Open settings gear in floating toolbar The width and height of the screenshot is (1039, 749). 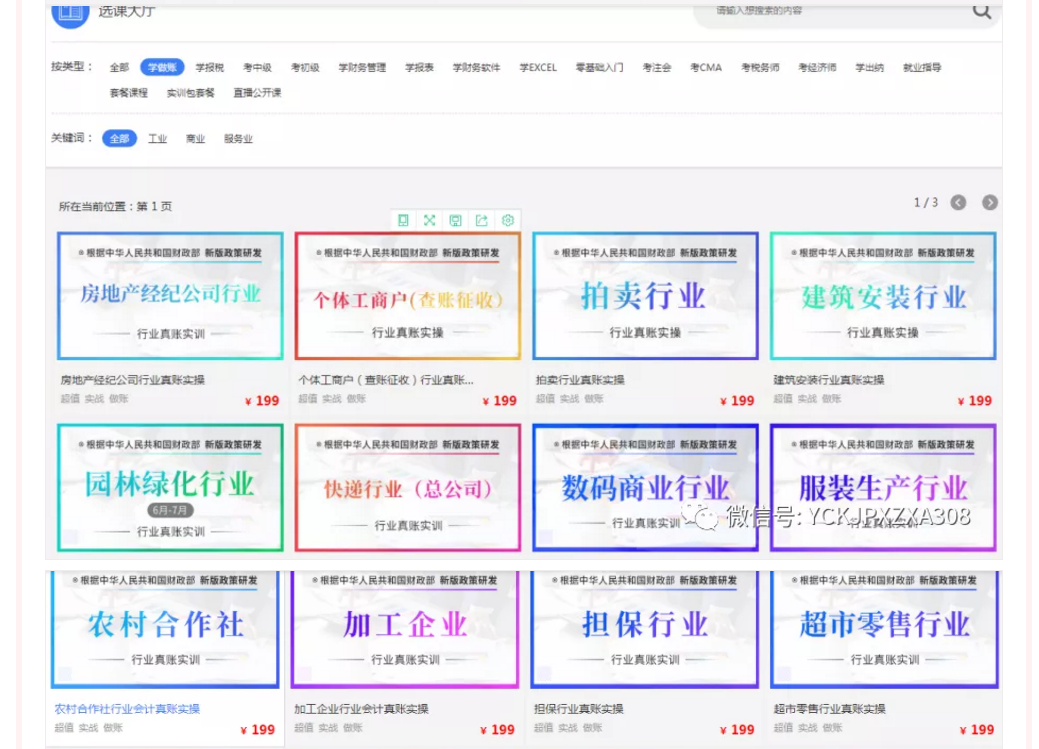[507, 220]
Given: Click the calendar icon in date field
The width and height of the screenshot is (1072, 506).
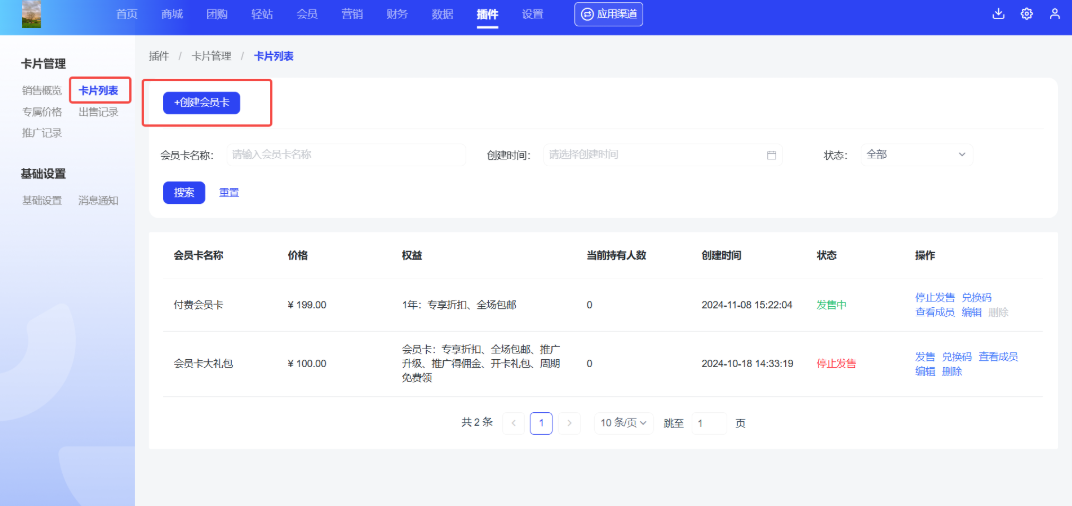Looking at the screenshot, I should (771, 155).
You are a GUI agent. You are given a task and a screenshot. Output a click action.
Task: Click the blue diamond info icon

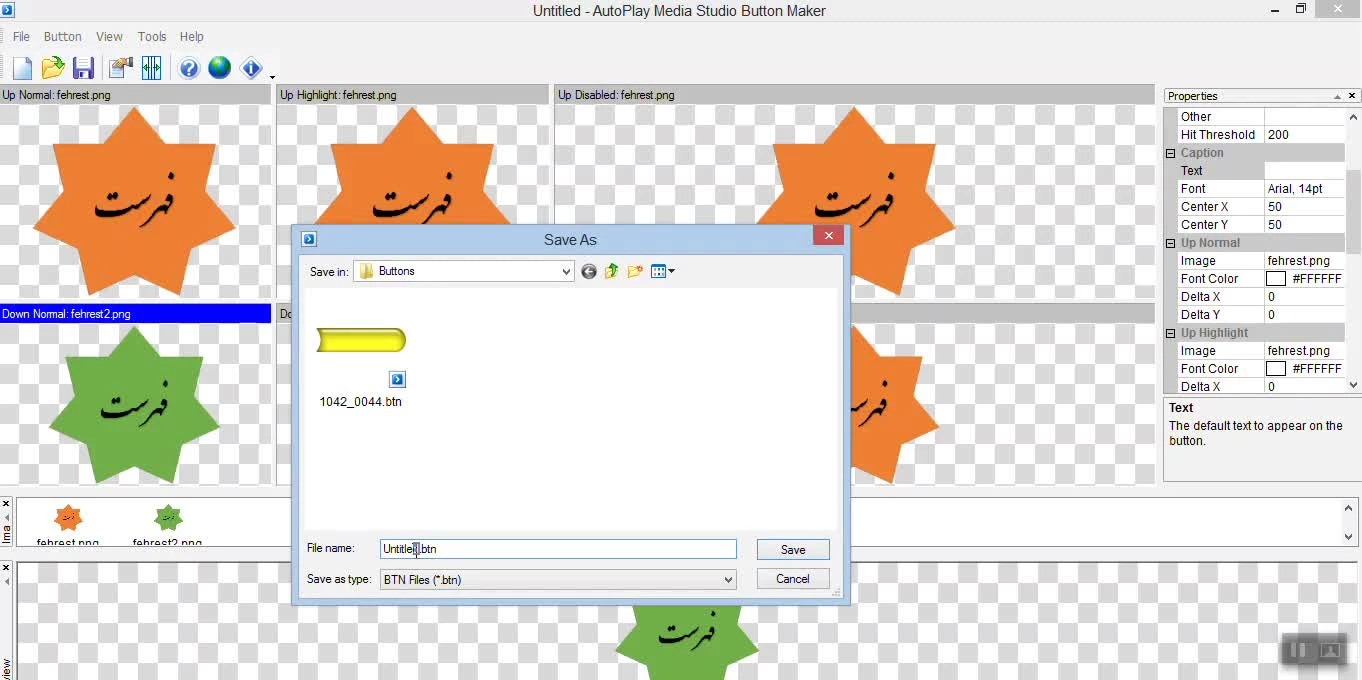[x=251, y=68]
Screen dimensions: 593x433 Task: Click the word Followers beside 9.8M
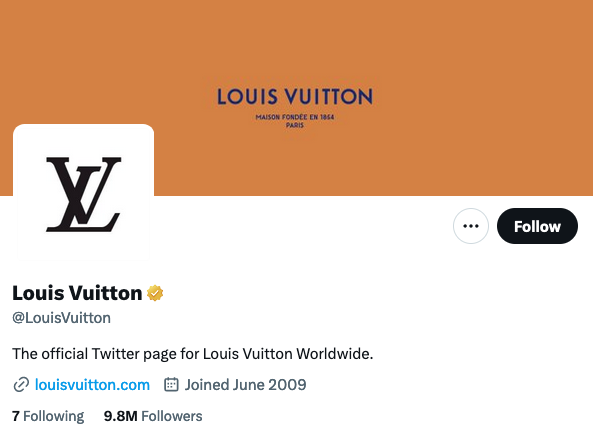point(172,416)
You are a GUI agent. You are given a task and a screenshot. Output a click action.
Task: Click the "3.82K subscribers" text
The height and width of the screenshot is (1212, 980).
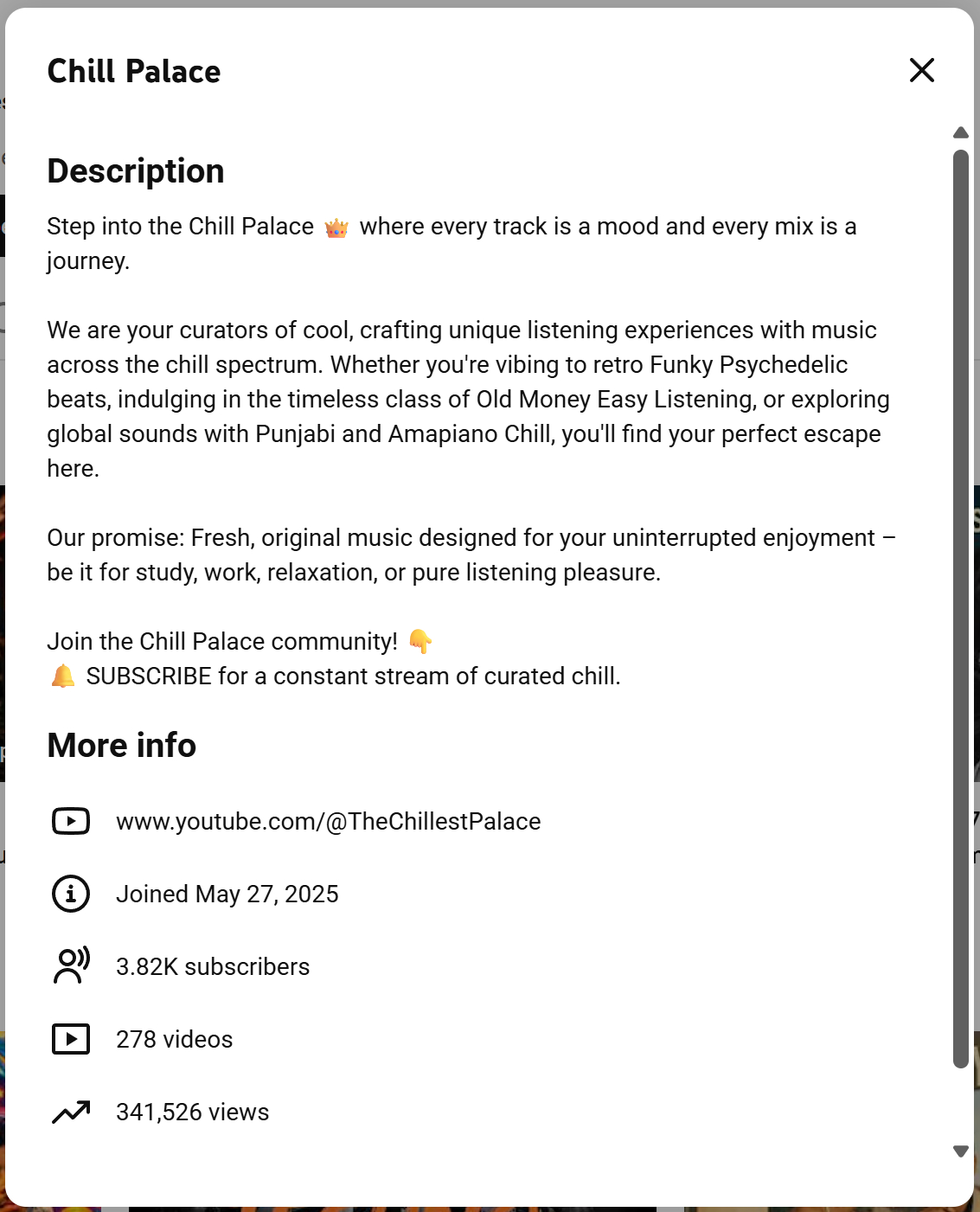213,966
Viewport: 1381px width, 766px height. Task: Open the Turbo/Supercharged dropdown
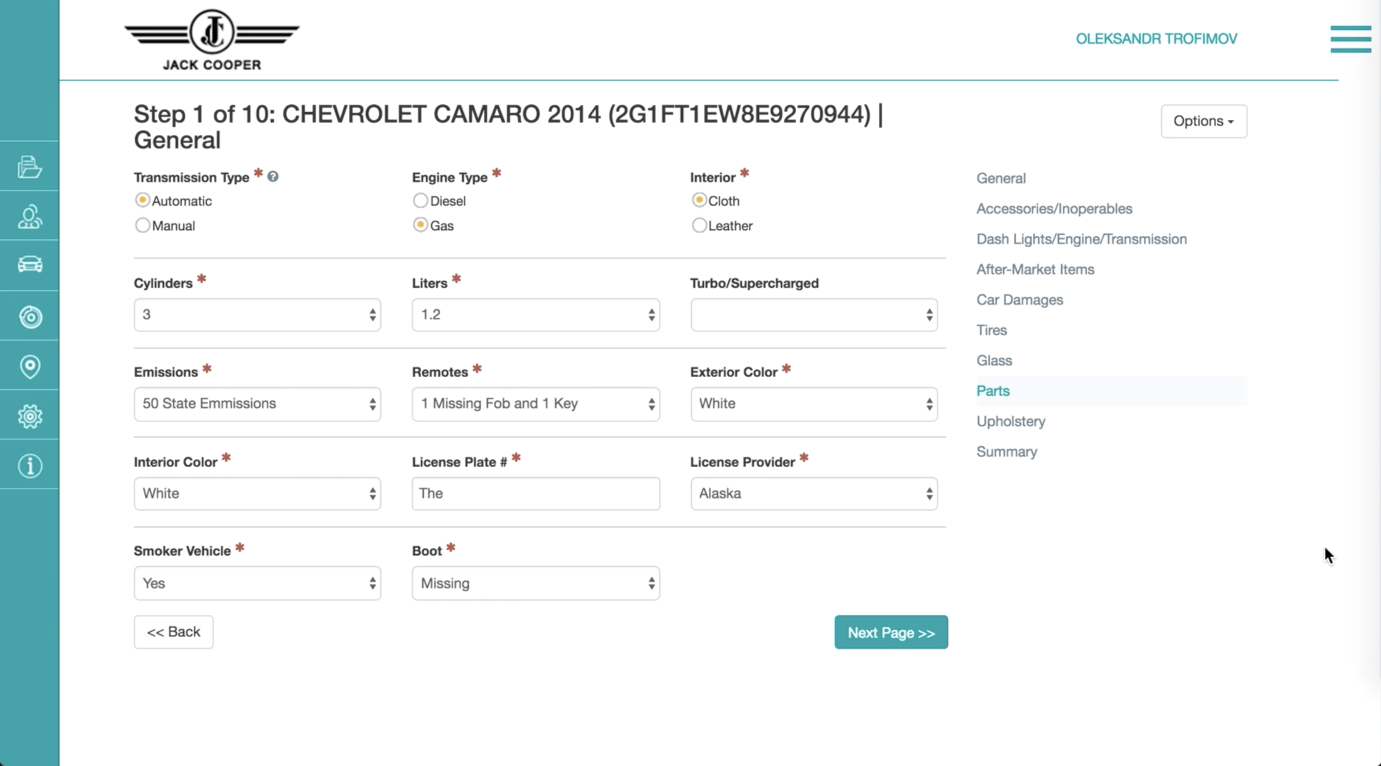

#### Given problem
Copy the material word for word, starting at the line that contains "Screen dimensions: 593x433" and ending at the end of the material, both ends included. Leave the pictures out.

#### Answer in full
Screen dimensions: 593x433 Task: Click the word Followers beside 9.8M
point(172,416)
You are a GUI agent. You are given a task and a screenshot. Output a click action.
Task: Click the "3.82K subscribers" text
The height and width of the screenshot is (1212, 980).
213,966
Viewport: 1381px width, 766px height. Task: Open the Turbo/Supercharged dropdown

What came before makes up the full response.